One of the pivotal moments in Kennedy’s campaign came during the West Virginia Democratic primary in 1960, where he defeated Hubert Humphrey and showed that a Catholic candidate could win in an overwhelmingly Protestant state. Kennedy barnstormed the Mountain State to get that win and came away with a newfound appreciation for the poverty he found there. He promised to do something about that; his response was to create the Appalachian Regional Commission. (Another catalyst was the publication of “Night Comes to the Cumberlands: A Biography of a Distressed Area” by Henry Caudill.) Kennedy’s commission was created by a presidential directive and therefore was temporary; after his death, the commission was codified into federal law. 

It’s easy to look at the poverty that remains in Appalachia and say what difference did some federal bureaucracy make? A few relevant facts: Since the ARC was created to funnel billions of federal dollars into the region, the poverty rate in Appalachia has been cut nearly in half, the infant mortality rate has been cut by two-thirds, the percentage of students graduating from high school has doubled — Appalachia now matches the national average on that metric. There are challenges aplenty left to bring Appalachia fully into the nation’s economic mainstream, but Appalachia is a lot closer to that today than it was when Kennedy took office. His administration doesn’t deserve all the credit, of course, but it certainly deserves some for setting the structure in place for federal aid. 

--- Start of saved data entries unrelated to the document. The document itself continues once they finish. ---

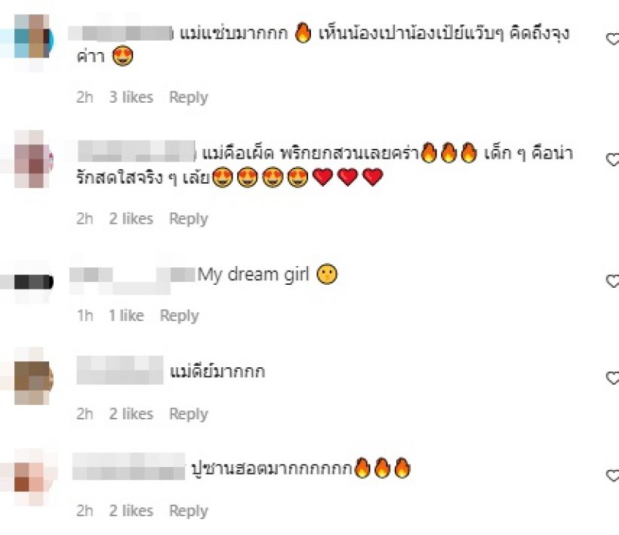The width and height of the screenshot is (619, 535).
Task: Like the bottom comment with three flames
Action: click(613, 475)
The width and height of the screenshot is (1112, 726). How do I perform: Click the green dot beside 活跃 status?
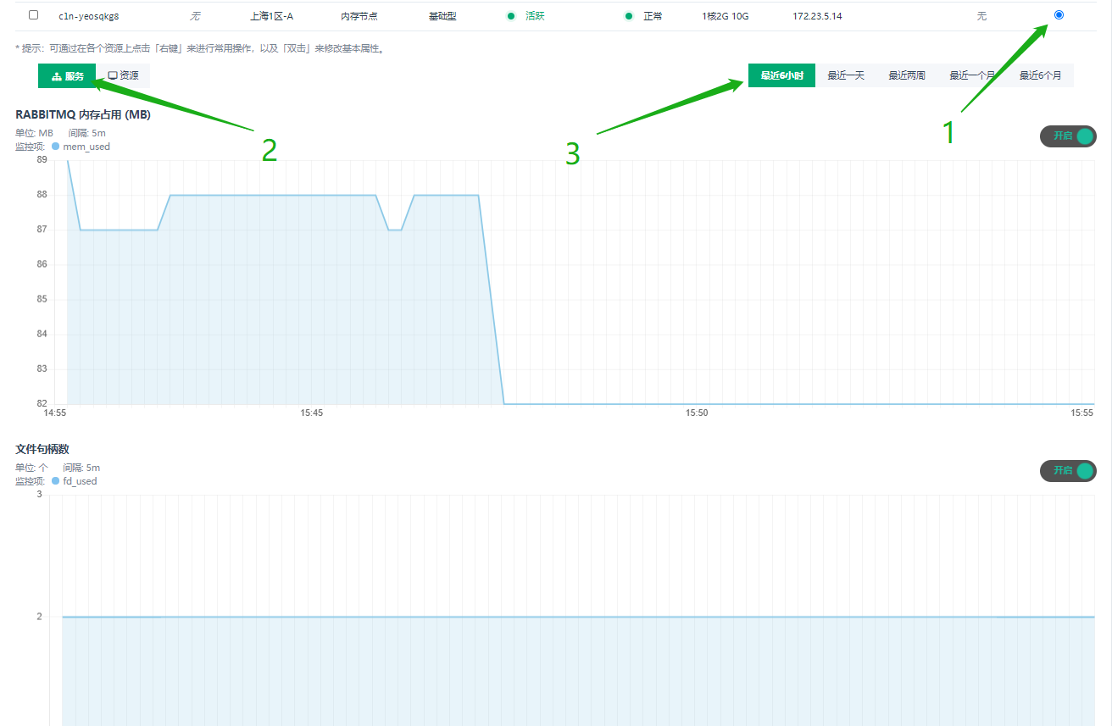click(x=510, y=16)
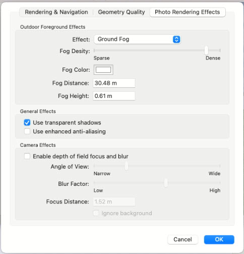Open the Effect dropdown showing Ground Fog
The image size is (244, 254).
(x=137, y=39)
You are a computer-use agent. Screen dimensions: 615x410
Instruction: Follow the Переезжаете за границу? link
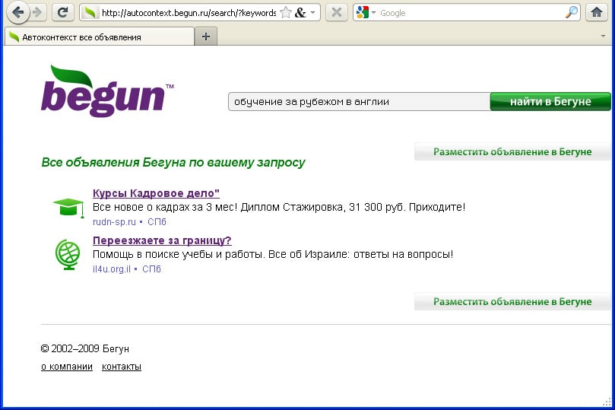(x=161, y=240)
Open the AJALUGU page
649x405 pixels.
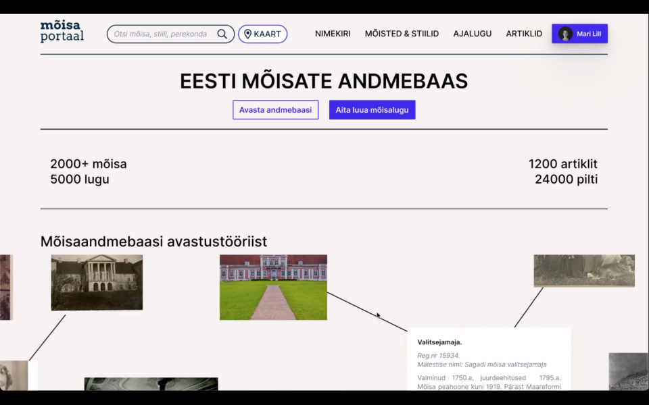pos(472,34)
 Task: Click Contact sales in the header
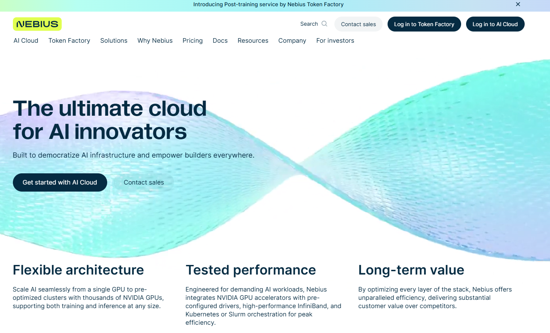pyautogui.click(x=358, y=24)
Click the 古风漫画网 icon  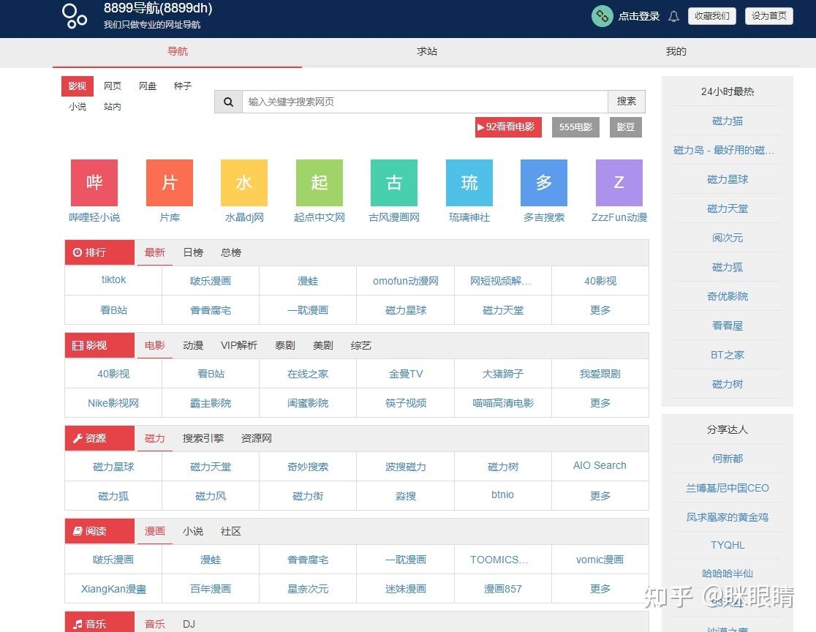pos(393,182)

We routinely run announcements of ARC funding for communities in Virginia’s qualifying counties. Some of the recent ones: $1.4 million for wastewater treatment plants in Lee and Wise counties, $700,000 for a waterline in Hurley in Buchanan County, another $700,000 for waterline in St. Charles in Lee County, $700,000 for broadband in Patrick County, $500,000 for a dental clinic in Bland County. All those can ultimately be traced back to Kennedy. Perhaps people in those communities today should raise a glass of water in his honor.